Il Consigliere per la Sicurezza Nazionale dell’India, Ajit Doval, è in contatto regolare con i funzionari afghani da quando i Talebani hanno preso il potere nell’agosto 2021, spesso al di fuori dei canali ufficiali. Ex capo dell’Intelligence Bureau, l’agenzia per la sicurezza interna indiana responsabile, tra le altre cose, dell’antiterrorismo e del controspionaggio, Doval è un diplomatico di lungo corso: è considerato uno dei principali artefici della strategia di sicurezza di Nuova Delhi. La sua profonda conoscenza del Pakistan e dell’Afghanistan, unita al suo approccio assertivo, lo rendono un attore chiave nella gestione delle crisi regionali.
Nella prima metà dell’anno, Doval ha cambiato l’approccio di Nuova Delhi all’Afghanistan, che sembrava avvicinarsi troppo al Pakistan. Invece di continuare a operare secondo il principio “Vi aiuteremo, ma voi garantite che il vostro territorio non verrà utilizzato per attaccare l’India”, Doval ha annunciato un cambio di rotta durante le visite in Afghanistan a luglio e settembre: “Vi aiuteremo, ma voi garantite che non contribuirete al rafforzamento del Pakistan”. Secondo quanto riferito, l’India starebbe offrendo assistenza in cambio, tra cui supporto umanitario, progetti di sviluppo infrastrutturale e competenze tecniche in ambito sanitario e educativo. Ciò implica anche l’accesso garantito dell’Afghanistan a corridoi commerciali diversi da quelli che attraversano il Pakistan, in particolare il porto iraniano di Chabahar, situato vicino all’India.
L’obiettivo è ridurre la dipendenza dei talebani da Islamabad e trasformare l’Afghanistan in una leva di influenza indiretta sul Pakistan. Doval ha proposto al Primo Ministro Narendra Modi di sfruttare la presenza di gruppi armati sul suolo afghano fornendo loro supporto segreto, a condizione che non minaccino direttamente l’India.

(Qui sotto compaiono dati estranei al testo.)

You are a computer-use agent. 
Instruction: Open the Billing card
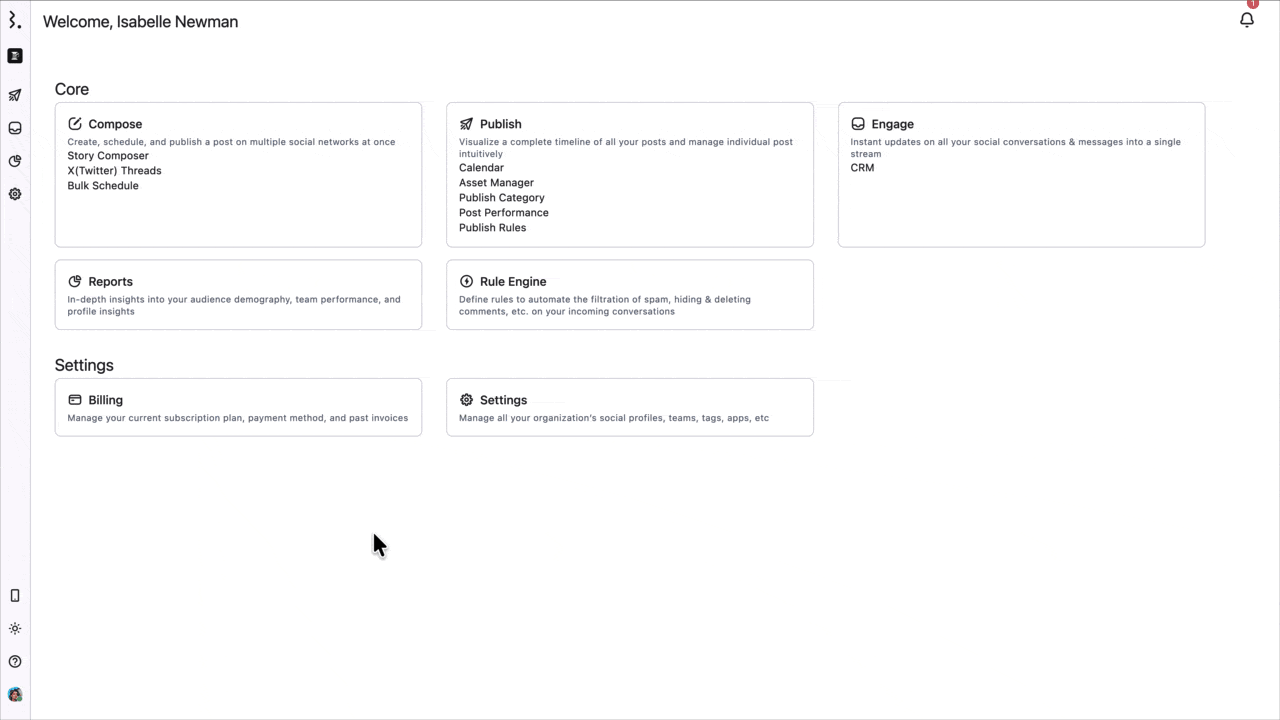[x=238, y=407]
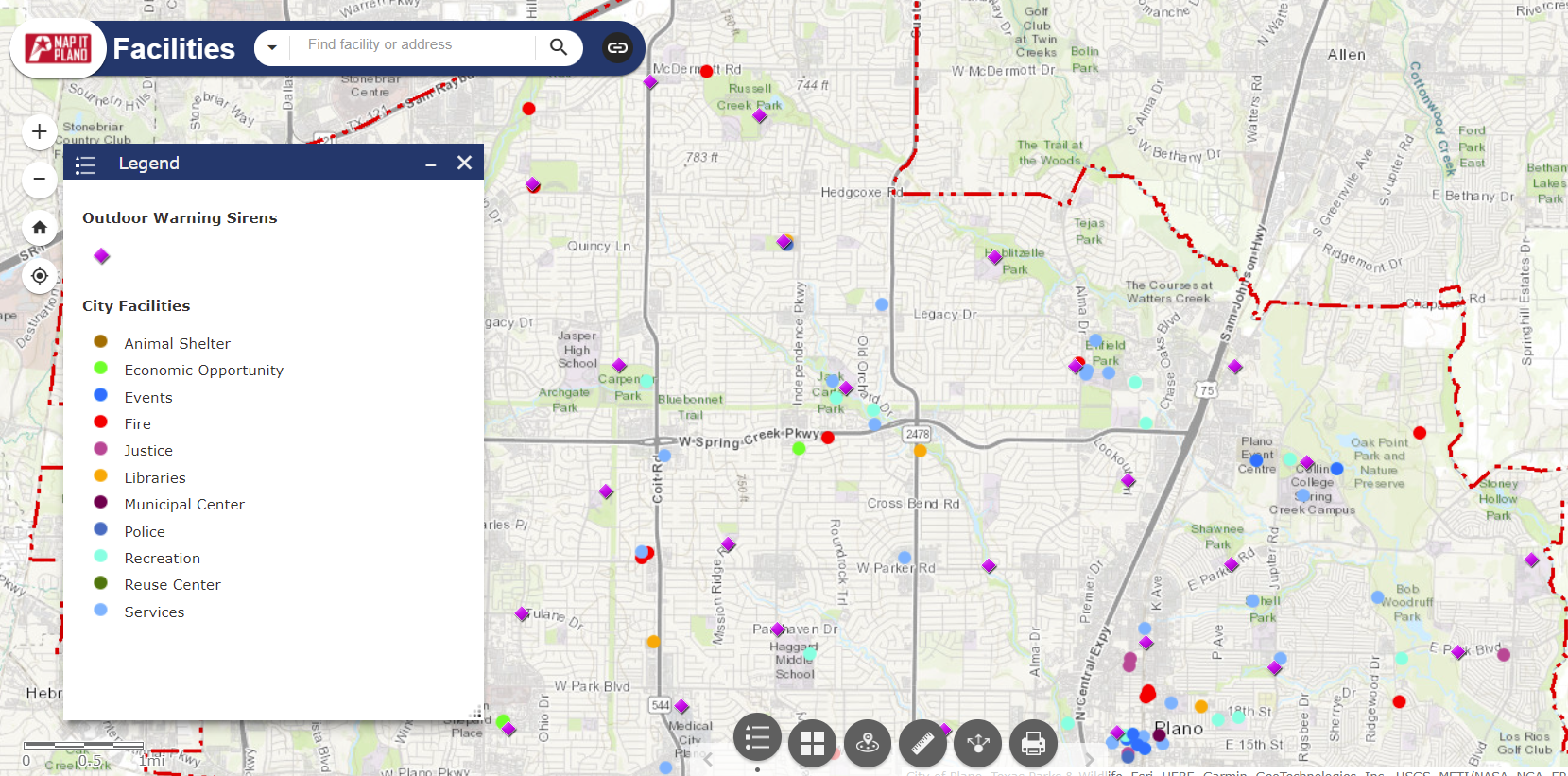The width and height of the screenshot is (1568, 776).
Task: Return to the default home extent
Action: 40,228
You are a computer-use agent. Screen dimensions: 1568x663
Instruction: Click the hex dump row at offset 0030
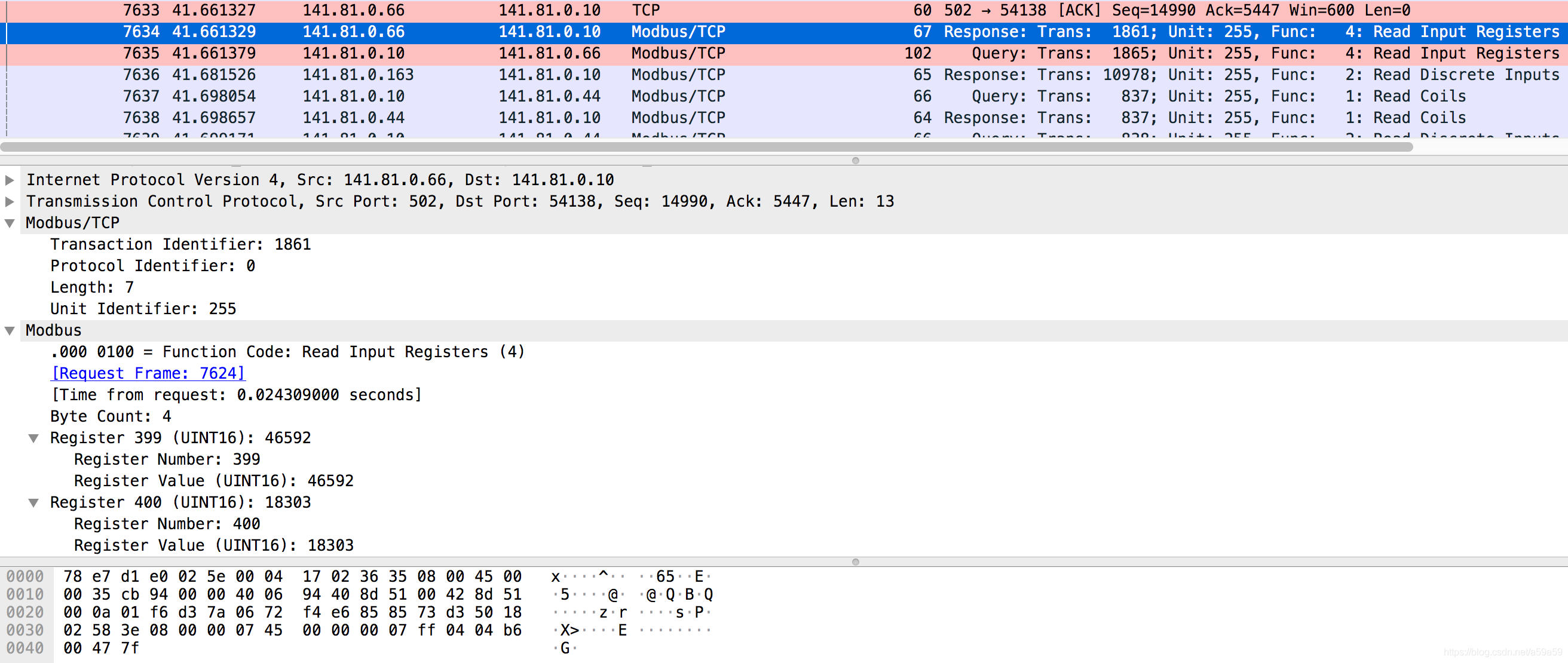tap(292, 630)
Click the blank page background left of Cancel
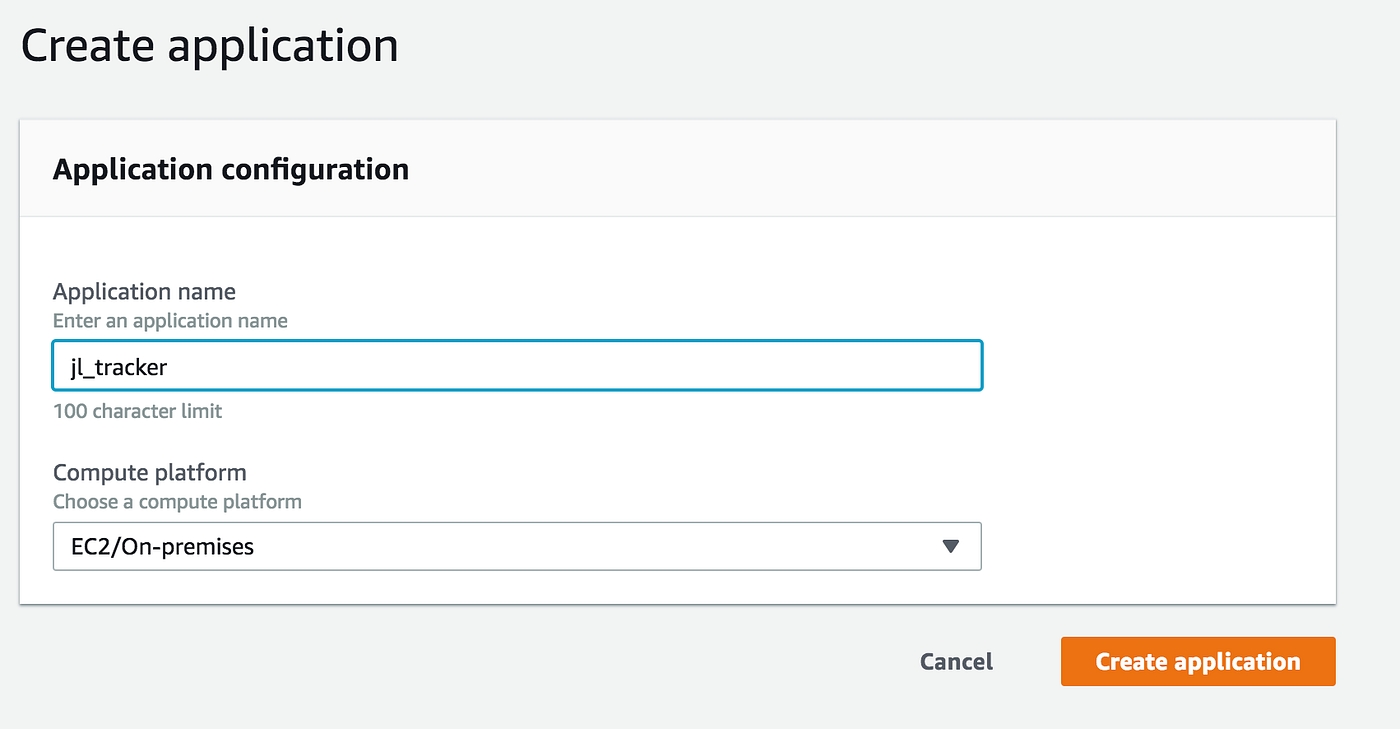The width and height of the screenshot is (1400, 729). (500, 662)
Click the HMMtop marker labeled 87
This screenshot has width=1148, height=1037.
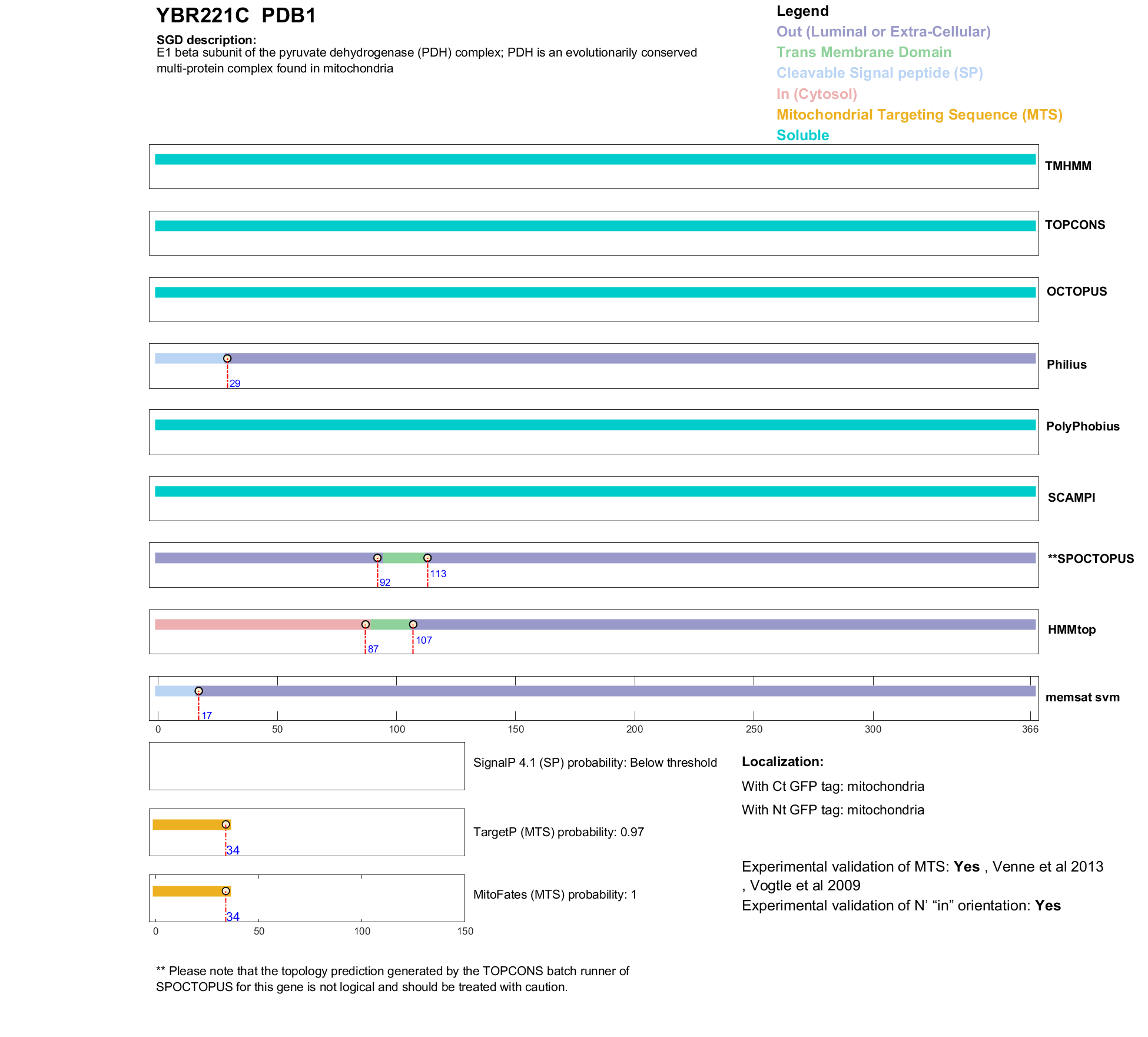(366, 624)
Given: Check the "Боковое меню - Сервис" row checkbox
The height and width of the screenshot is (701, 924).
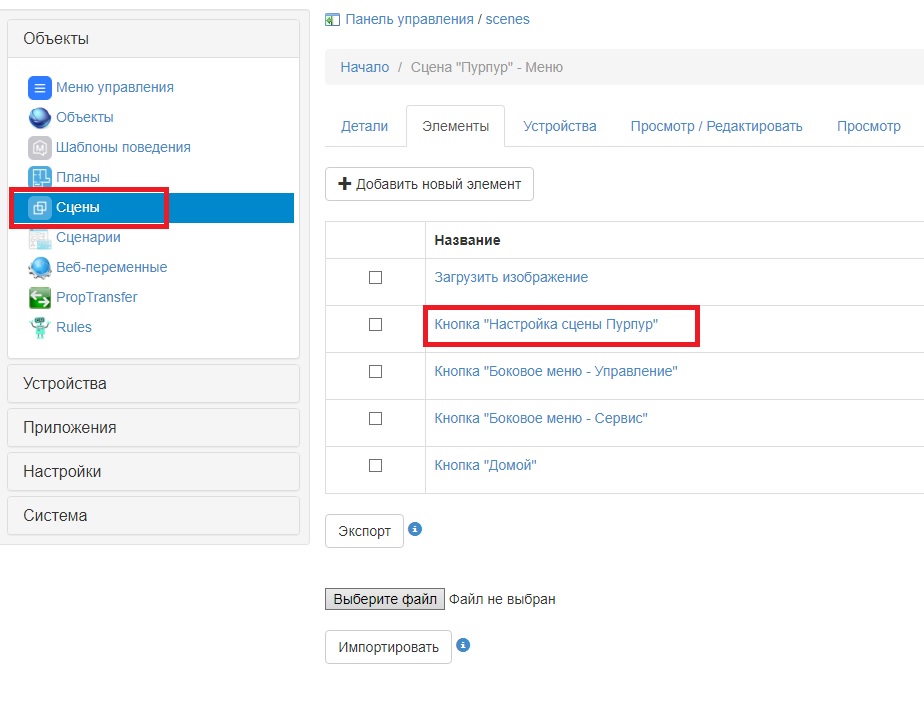Looking at the screenshot, I should [375, 418].
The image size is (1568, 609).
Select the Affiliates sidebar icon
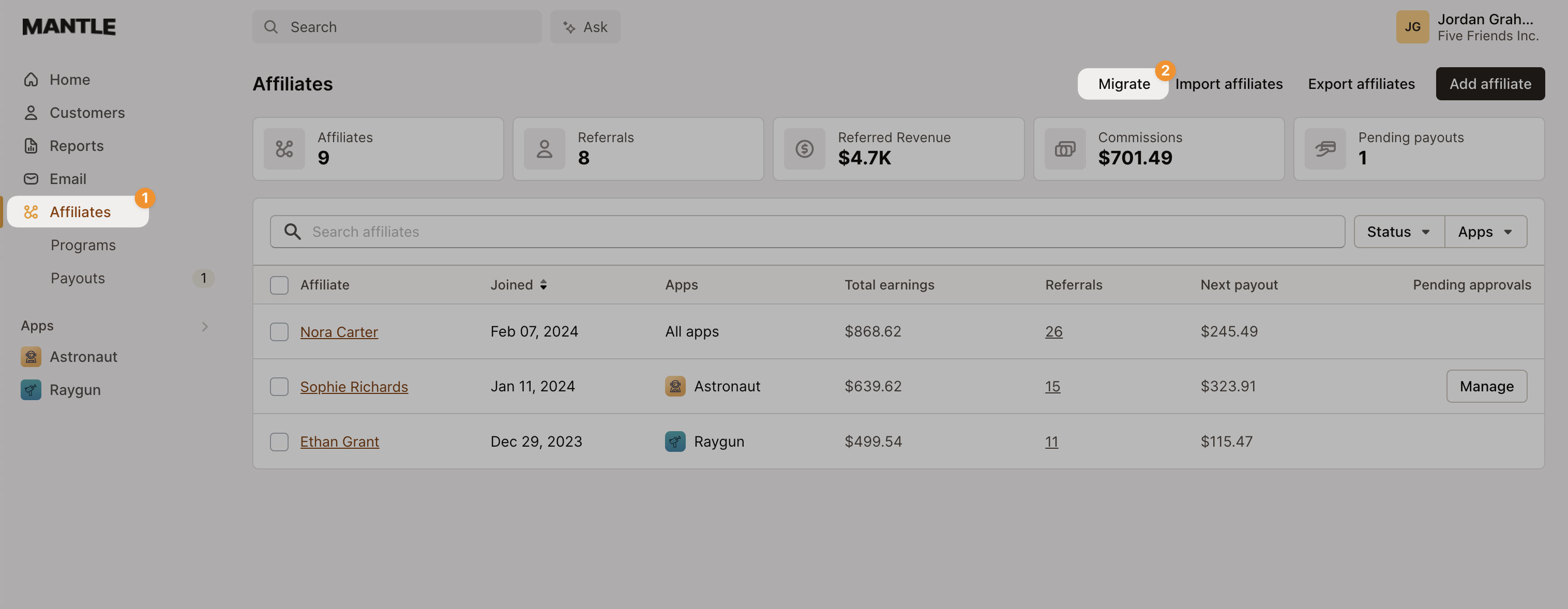(31, 212)
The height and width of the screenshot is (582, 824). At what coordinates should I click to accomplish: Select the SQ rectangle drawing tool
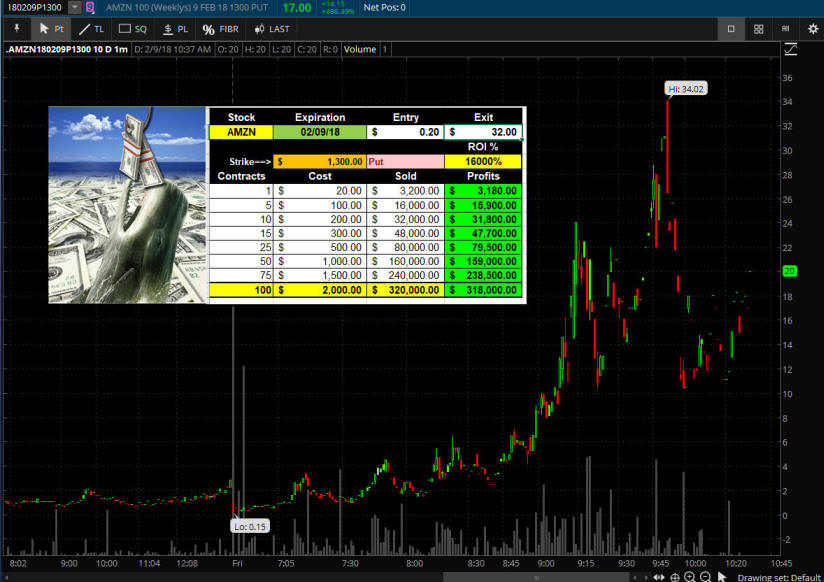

Avendo svolto numerose missioni segrete in Pakistan durante la sua carriera nell’intelligence, propone di sfruttare più efficacemente le divergenze tra alcune fazioni talebane, in particolare il Tehreek-e-Taliban Pakistan (TTP) e l’Inter-Services Intelligence (ISI), la principale agenzia di intelligence militare e civile del Pakistan.
L’India era vicina all’attuale governo afghano prima del ritorno al potere dei talebani, ma ha perso gran parte della sua influenza dopo il ritiro delle truppe americane. Tuttavia, Nuova Delhi non può ignorare l’importanza del paese sia per la sicurezza dei confini che per il controllo dei corridoi verso l’Asia centrale. A quanto si apprende dalla social sfera, i talebani hanno posto condizioni tacite per la cooperazione con l’India.
In particolare, vogliono evitare di scontentare la Cina, un attore chiave negli investimenti e nelle infrastrutture regionali. Pertanto, Nuova Delhi deve garantire che le sue iniziative non sconvolgano questo fragile equilibrio sino-afghano né interferiscano con i progetti regionali di Pechino.
La visita di Modi a Tianjin a fine agosto per il vertice dell’Organizzazione per la Cooperazione di Shanghai (SCO) ha contribuito a rassicurare l’Afghanistan sul suo impegno a proseguire un dialogo costruttivo tra Cina e India. Modi ha incontrato il presidente cinese Xi Jinping a margine del vertice.
Dall’inizio dell’anno, l’India ha ripreso le relazioni diplomatiche con i talebani a diversi livelli. Al vertice di Dubai, il ministro degli Esteri indiano Vikram Misri e il suo omologo talebano, Amir Khan Muttaqi, hanno discusso di sostegno economico e umanitario e di controllo sui gruppi militanti che operano dall’Afghanistan. Nuova Delhi ha inoltre inviato una squadra tecnica a Kabul per supervisionare la distribuzione degli aiuti umanitari e monitorare i progetti infrastrutturali.
Tuttavia, questo cambio di strategia comporta dei rischi. L’uso indiretto di gruppi armati potrebbe facilmente provocare una risposta militare da parte di Islamabad. Rafforzando queste reti, potrebbero tentare di liberarsi e, in ultima analisi, rappresentare una minaccia per l’India.